An alternate view of this problem is that the DHT approach works best if the fraction of malicious (or unreliable) nodes can be bounded, and if nodes can be viewed as having independent probabilities of being malicious. If these two assumptions are true, then (for example) placing replicas at randomly chosen nodes will lead to robustness, and the freshness and validity of data can be checked by retrieving multiple replicas. Similar arguments apply to the construction and validation of lookup routing tables. A key part of this story is the ability to determine that two apparently different participants are actually the same, to prevent a malicious node from participating enough times to break the bound on the fraction of malicious nodes . The PIs have worked out this general approach in more detail in .

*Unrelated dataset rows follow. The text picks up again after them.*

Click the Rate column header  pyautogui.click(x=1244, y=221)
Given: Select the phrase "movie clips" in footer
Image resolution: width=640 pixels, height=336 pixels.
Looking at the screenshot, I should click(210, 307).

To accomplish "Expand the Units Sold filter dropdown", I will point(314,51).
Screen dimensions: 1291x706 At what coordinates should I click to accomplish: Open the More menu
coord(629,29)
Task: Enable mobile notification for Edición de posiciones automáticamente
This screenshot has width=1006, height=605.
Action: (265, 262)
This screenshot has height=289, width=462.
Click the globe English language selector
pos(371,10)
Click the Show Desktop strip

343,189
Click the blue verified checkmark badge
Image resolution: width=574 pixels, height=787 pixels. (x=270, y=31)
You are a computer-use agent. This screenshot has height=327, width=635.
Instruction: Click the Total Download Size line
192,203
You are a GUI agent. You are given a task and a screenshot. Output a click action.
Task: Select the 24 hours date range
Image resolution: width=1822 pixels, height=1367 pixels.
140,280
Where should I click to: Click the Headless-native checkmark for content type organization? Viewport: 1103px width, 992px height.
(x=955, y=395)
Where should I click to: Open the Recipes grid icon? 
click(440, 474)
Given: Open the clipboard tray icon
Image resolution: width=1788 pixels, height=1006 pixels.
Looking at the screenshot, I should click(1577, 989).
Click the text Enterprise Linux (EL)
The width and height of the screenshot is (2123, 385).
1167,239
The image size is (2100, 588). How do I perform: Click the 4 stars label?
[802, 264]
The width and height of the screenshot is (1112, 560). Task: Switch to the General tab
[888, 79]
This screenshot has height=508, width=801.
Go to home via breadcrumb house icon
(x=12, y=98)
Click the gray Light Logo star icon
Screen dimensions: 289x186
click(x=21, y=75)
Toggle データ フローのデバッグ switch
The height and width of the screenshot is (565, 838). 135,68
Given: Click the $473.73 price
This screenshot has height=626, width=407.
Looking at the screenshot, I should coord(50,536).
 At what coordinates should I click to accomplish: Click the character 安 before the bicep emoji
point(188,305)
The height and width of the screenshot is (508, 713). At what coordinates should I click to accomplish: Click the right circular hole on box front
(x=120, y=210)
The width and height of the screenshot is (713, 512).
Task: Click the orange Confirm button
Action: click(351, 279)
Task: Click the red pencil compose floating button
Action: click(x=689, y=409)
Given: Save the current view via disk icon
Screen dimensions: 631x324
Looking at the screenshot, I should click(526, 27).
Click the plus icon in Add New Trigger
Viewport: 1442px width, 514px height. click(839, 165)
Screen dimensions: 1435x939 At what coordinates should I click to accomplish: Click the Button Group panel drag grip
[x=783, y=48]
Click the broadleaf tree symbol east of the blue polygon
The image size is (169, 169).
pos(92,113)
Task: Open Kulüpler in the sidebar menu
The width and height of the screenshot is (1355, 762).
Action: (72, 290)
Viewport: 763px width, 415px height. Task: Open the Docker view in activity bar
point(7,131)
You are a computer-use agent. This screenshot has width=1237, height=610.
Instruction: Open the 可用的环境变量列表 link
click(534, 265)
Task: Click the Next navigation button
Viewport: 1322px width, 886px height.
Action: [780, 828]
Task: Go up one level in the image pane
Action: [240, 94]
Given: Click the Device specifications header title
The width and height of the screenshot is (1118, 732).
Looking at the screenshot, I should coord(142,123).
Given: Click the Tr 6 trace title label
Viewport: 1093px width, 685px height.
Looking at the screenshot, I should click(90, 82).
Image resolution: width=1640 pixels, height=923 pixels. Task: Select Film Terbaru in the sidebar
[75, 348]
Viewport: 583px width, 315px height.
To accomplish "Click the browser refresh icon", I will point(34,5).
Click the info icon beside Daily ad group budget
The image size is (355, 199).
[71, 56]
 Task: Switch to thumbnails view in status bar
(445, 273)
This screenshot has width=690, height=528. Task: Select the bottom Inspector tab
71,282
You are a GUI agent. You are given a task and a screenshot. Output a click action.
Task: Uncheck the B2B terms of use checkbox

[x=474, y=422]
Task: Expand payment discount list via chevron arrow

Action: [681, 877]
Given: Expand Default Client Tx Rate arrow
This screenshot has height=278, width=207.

Some applications may require that data can be retrieved anonymously, or that particular pieces of data cannot easily be deleted from the system. Though these are partially political issues, the technical fundamentals are worth exploring. A particularly useful question is the extent to which anonymity and censor-resistance must be integrated into the design of a system, as was done in Freenet . We hope that layering will allow these concerns to be treated separately, for example by using general-purpose anonymity techniques such as Onion Routing  or Tarzan . On the other hand, integration seems to be a good approach to censor-resistance, as explored by Mazières in Tangler .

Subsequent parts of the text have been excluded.